En clair : Michel Barnier est contraint de trouver des moyens de renflouer les caisses, un aspect qui marquera sans nul doute son grand oral mardi. Pour assainir les finances de l’État, le gouvernement compte « prioritairement » sur une baisse des dépenses : le nouveau ministre des Comptes publics Laurent Saint-Martin ne s’interdit pas de couper dans les 492 milliards d’euros mentionnés dans l’ébauche du précédent gouvernement et, pour 2024, d’annuler tout ou partie des 16,5 milliards de crédits gelés.
Mais l’exécutif compte également rompre avec le tabou macroniste des impôts, en faisant « appel, de manière exceptionnelle et temporaire, à ceux qui peuvent contribuer » à l’effort, selon les mots de Michel Barnier. Le Monde a révélé dimanche que plusieurs mesures sont à l’étude, comme le prélèvement de 8 milliards d’euros sur les grands groupes, ou la création d’une taxe sur les rachats d’actions. Un projet acceptable pour son « socle commun » ?
Les lignes rouges du socle commun
C’est là, l’autre contrainte majeure pour Michel Barnier. Le Premier ministre, qui fera face à une Assemblée divisée en trois blocs (auxquels il est d’ailleurs étranger) loin de la majorité absolue, ne peut compter que sur un alliage fragile, mais exigeant, fait de « chapelles et de sous-chapelles », selon l’expression de son entourage dans Le Parisien.
Du côté de Renaissance, par exemple, son prédécesseur à Matignon Gabriel Attal ne manque pas une occasion de rappeler que le soutien de son groupe est indispensable au chef du gouvernement. « Le Premier ministre doit tenir compte de ce que le premier groupe de son socle de parlementaires a à dire », insistait-il de nouveau, samedi, dans un entretien à La Dépêche. Or, parmi les « lignes rouges » érigées par une partie des macronistes, on retrouve justement la fiscalité.
« Nous serons nombreux à ne pas pouvoir soutenir un gouvernement qui augmenterait les impôts », a encore assuré Gérald Darmanin dimanche, lors de sa rentrée politique à Tourcoing, comme une mise en garde deux jours avant le discours de Michel Barnier à l’Assemblée.
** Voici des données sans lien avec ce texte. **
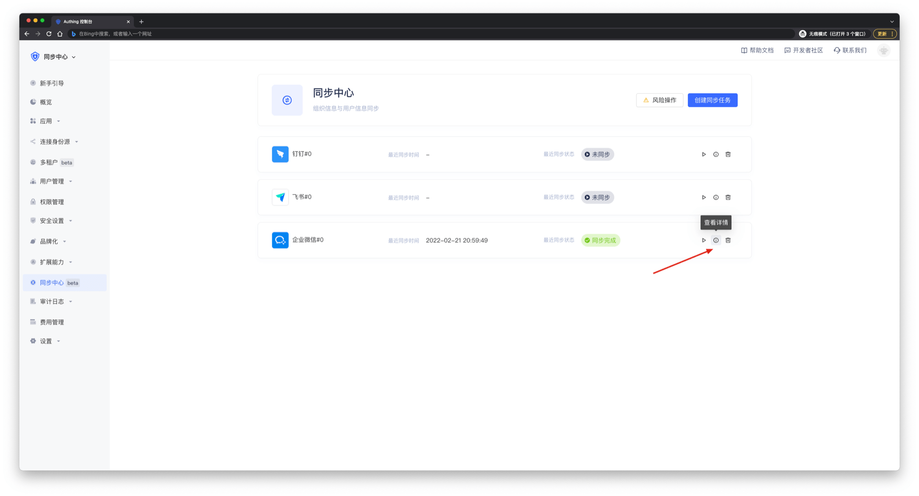Expand the 用户管理 menu
Viewport: 919px width, 496px height.
point(52,181)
Quelques heures plus tôt, une trentaine de députés de l’aile droite préparait le terrain en s’opposant dans une tribune à cette orientation fiscale « impensable. » Pas de quoi, en somme, faciliter la tâche du locataire de Matignon.
La « surveillance » de Marine Le Pen
D’autant que dans cette équation, le chef du gouvernement doit également composer avec la pression de Marine Le Pen. Sinon, veiller à ne pas trop la contrarier. La première semaine de cette nouvelle équipe a été marquée par le recadrage en règle du jeune ministre (Renaissance/EPR) de l’Économie Antoine Armand, contraint de rétropédaler après avoir expliqué qu’il n’entendait pas travailler avec les députés du Rassemblement national.
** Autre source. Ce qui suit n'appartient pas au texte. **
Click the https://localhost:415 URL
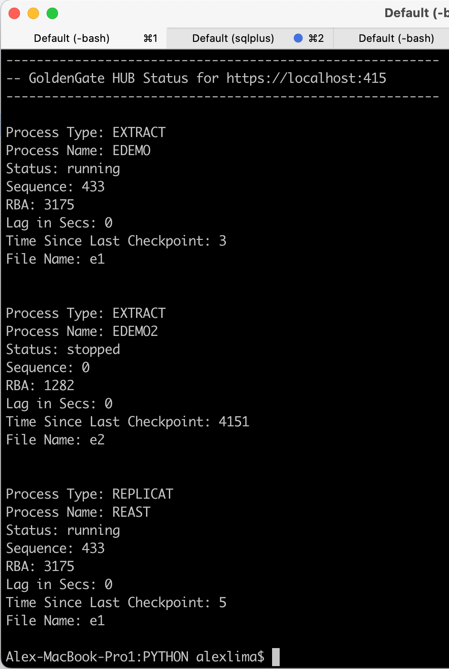The image size is (449, 669). click(306, 78)
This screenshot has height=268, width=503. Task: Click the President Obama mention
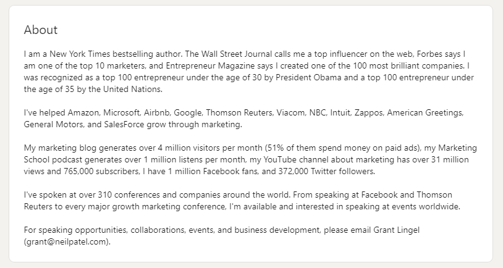click(x=308, y=77)
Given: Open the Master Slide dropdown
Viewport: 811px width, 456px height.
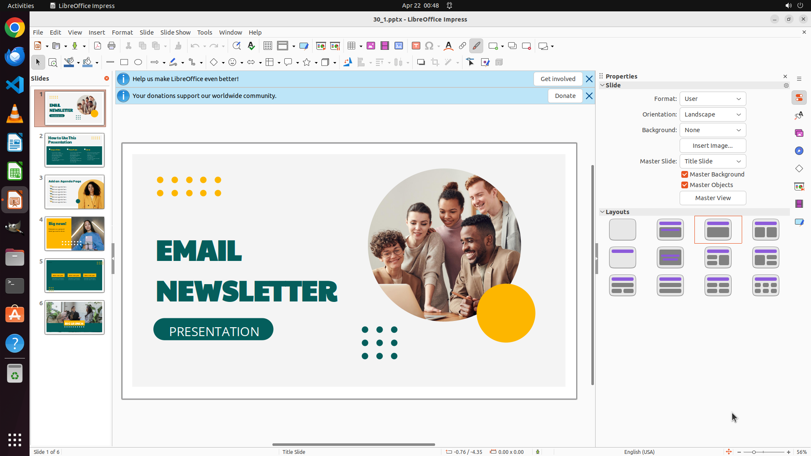Looking at the screenshot, I should point(713,161).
Un épisode vu par beaucoup comme le signe du pouvoir de nuisance du parti d’extrême droite, Michel Barnier se fendant d’un coup de téléphone rassurant à Marine Le Pen. De fait, le parti a promis de ne pas censurer le gouvernement par principe, mais affirme le placer « sous surveillance » et entretient le mystère quant à son attitude sur les futures motions de censure déposées par la gauche.
« Le fait de ne pas avoir posé de censure préalable ne nous prive pas de la possibilité, en fonction du budget, de voter une censure si nous considérons que le peuple français est bafoué dans ses intérêts supérieurs », expliquait à ce propos Marine Le Pen mi-septembre, dans Le Parisien. Difficile, dans ce contexte, d’imaginer Michel Barnier aller à l’encontre de ces préceptes, aussi flous soient-ils. On ne sort de l’ambiguïté qu’à son détriment, selon l’adage. Le Premier ministre risque d’en faire l’expérience.